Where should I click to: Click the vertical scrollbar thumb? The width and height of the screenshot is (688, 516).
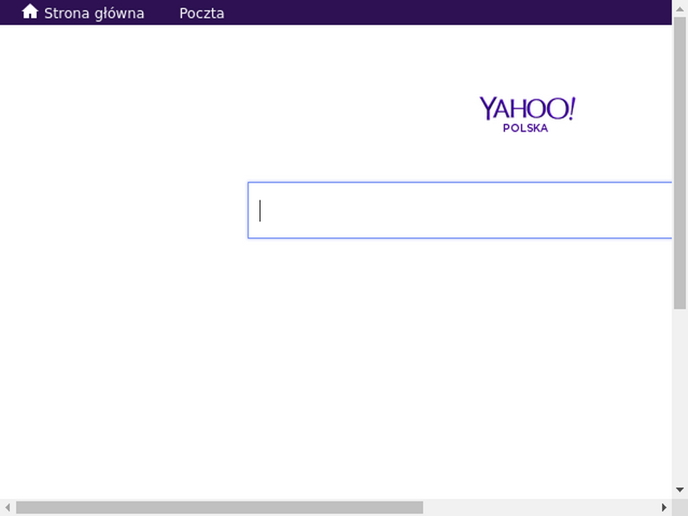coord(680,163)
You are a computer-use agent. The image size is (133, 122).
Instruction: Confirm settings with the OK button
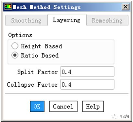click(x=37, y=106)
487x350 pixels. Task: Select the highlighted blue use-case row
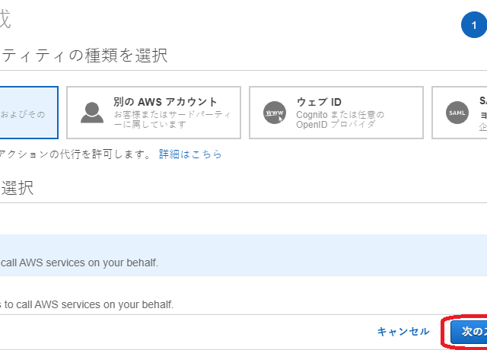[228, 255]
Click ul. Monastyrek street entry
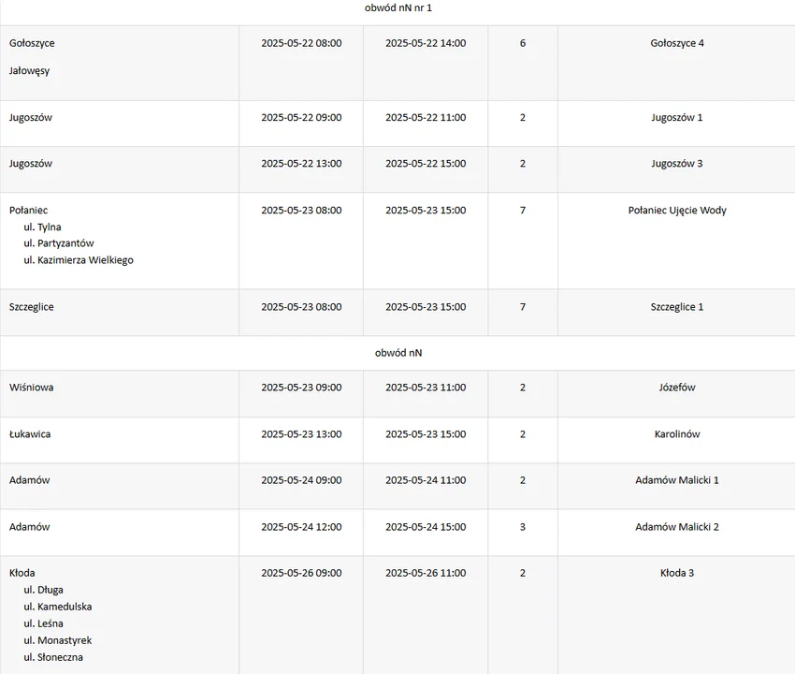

━━━━━━━━━━━━━━━━━━━━━━━━━━━━━━

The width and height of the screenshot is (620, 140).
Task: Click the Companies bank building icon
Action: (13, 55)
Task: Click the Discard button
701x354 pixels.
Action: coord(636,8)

━━━━━━━━━━━━━━━━━━━━━━━━━━━━━━

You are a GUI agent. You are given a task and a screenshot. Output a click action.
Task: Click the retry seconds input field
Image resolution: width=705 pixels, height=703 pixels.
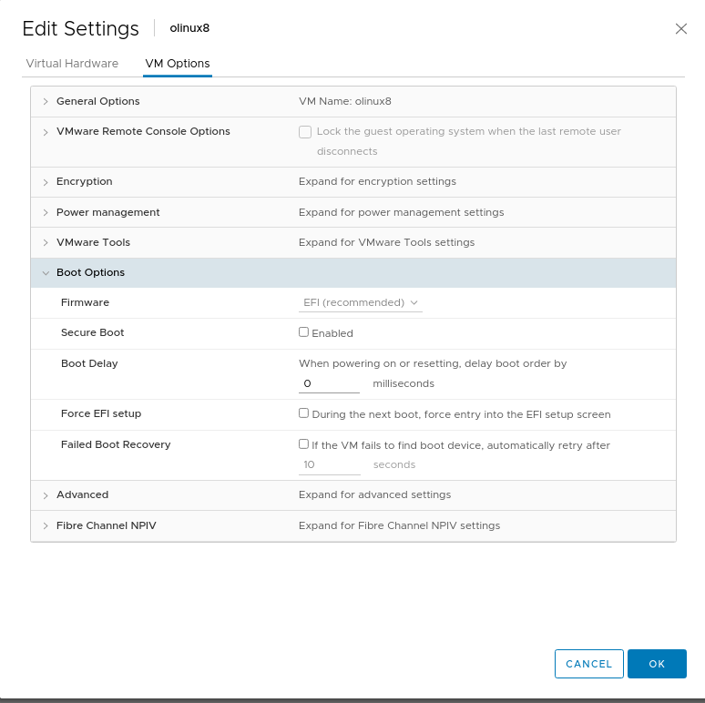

━━━━━━━━━━━━━━━━━━━━━━━━━━━━━━

— Task item —
All lines above containing the string "agent": copy each one.

— Response —
You are a computer-use agent. The image size is (133, 122).
You are a GUI agent. You are given a task and a screenshot. Output a click action.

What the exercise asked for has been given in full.